Updatable synonyms in Elasticsearch @Bol.com

-

With around 6.2 million active customers, Bol.com is the number one online retailer in The Netherlands. One of the most important components of an E-commerce platform is having a good search engine. Luminis Amsterdam is helping Bol.com implement Elasticsearch for search capabilities.

Synonyms in Elasticsearch

A common feature of search engines is the ability to search using synonyms. In the UK people use the word bag, whereas people in the US use the word purse for the same thing. What if our documents are UK-oriented and don’t contain the word purse? We would still like to help our US customers, by adding a synonym that either replaces the word purse with bag or adds bag to the query as an extra search term. Whether you want to use synonym expansion or synonym contraction depends on your use-case and won’t be part of this post.

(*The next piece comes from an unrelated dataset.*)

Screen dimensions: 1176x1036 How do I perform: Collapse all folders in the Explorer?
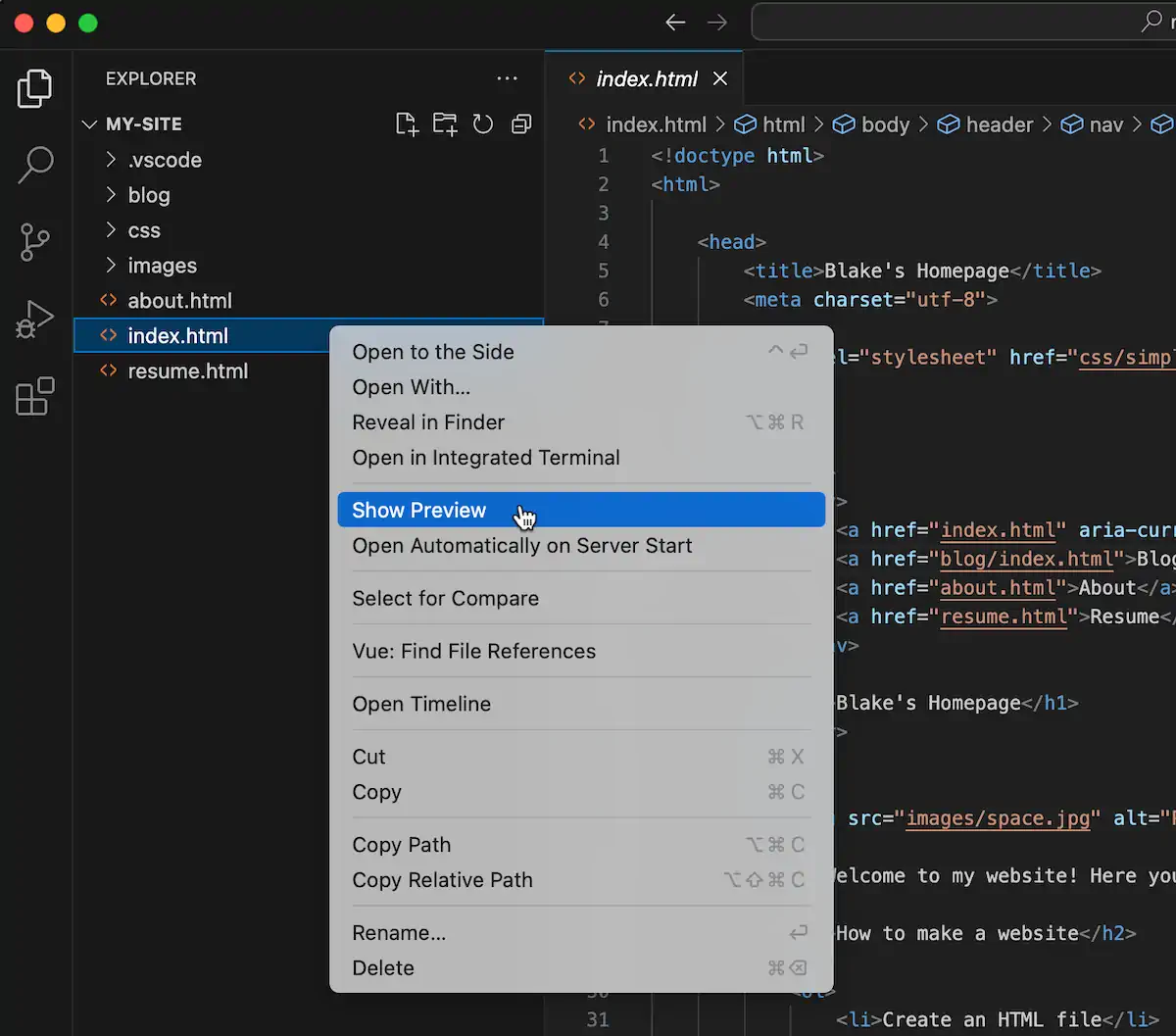pos(520,123)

Configuring synonyms in Elasticsearch can be done in two ways. Either by adding your synonyms directly to a SynonymTokenFilter like so:

PUT luminis-synonyms
{
  "settings": {
    "index": {
      "analysis": {
        "analyzer": {
          "synonym": {
            "tokenizer": "whitespace",
            "filter": [
              "synonym"
            ]
          }
        },
        "filter": {
          "synonym": {
            "type": "synonym",
            "synonyms": [
              "bag, purse, handbag"
            ]
          }
        }
      }
    }
  }
}

Or by placing a file on your server and referencing that file with the synonym_path property:

PUT luminis-synonyms
{
  "settings": {
    "index": {
      "analysis": {
        "analyzer": {
          "synonym": {
            "tokenizer": "whitespace",
            "filter": [
              "synonym"
            ]
          }
        },
        "filter": {
          "synonym": {
            "type": "synonym",
            "synonyms_path": "analysis/synonym.txt"
          }
        }
      }
    }
  }
}

Pretty easy to setup and it works within minutes. Now there is one caveat here: What if we want to update the synonyms after the analyzer has been created? Bol.com wants to have full control of their synonyms and the ability to update them at any given time. The official documentation says the following about updating synonyms:

If you specify synonyms inline with the synonyms parameter, your only option is to close the index and update the analyzer configuration with the update index settings API, then reopen the index.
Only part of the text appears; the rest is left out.